Implanting a titanium tube inside damaged bones improves procedure to ward off amputations

Implanted titanium rod used in the alternative limb-lengthening procedure--Courtesy of Loyola U.

A titanium rod implanted inside a bone can improve limb-lengthening procedures that are used to prevent the need for limb amputation, a study in the journal Clinical Orthopaedics and Related Research co-published by Loyola University orthopedic surgeon Dr. Mitchell Bernstein found.

The main benefit of implanting the rod was that it reduces the amount of time patients had to spend in a so-called circular external fixator from 11 months to 7 months, at least among 58 patients trying to lengthen their shinbone. External fixators are rigid frames made of stainless steel aluminum. They attach to bone and manipulate fragments via metallic pins, the Loyola University news release says.

As their name suggests, external fixators are worn outside the body via rings that surround the targeted limb. Besides being unsightly, they make sleeping and wearing clothes over the device difficult. They can also lead to skin irritation and infections near the pins.

The goal of limb lengthening is bone regeneration in patients with birth defects, severe fracture or bone cancer.

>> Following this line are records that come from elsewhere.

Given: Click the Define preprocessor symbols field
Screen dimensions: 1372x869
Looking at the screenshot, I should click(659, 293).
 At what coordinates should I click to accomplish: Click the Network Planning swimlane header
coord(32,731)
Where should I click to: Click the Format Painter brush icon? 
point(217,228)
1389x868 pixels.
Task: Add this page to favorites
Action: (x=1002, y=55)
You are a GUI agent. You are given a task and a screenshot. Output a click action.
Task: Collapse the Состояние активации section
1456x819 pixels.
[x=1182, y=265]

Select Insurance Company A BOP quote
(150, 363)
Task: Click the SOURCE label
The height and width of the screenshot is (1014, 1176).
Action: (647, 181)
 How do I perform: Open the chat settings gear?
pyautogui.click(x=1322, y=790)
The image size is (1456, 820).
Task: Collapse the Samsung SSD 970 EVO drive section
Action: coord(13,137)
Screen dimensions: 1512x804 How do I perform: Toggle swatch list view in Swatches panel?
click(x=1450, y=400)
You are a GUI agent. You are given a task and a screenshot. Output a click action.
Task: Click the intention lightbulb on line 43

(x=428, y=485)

The alternative is amputation of the section of bone that's been damaged by infection following injury or removed during tumor excision.

The implanted titanium rod reduces the use of circular external fixators, like this one made by Smith & Nephew.--Courtesy of Smith & Nephew

External fixators are used to pull two bone segments in opposite directions four times a day so that new bone tissue can grow in between them. They can lengthen bone about 1 millimeter a day, the news release says, adding that bones can be lengthened by 15% to 25%.

The study found similar outcomes and levels of complications in patients undergoing limb-lengthening procedures with and without the implanted aluminum rod.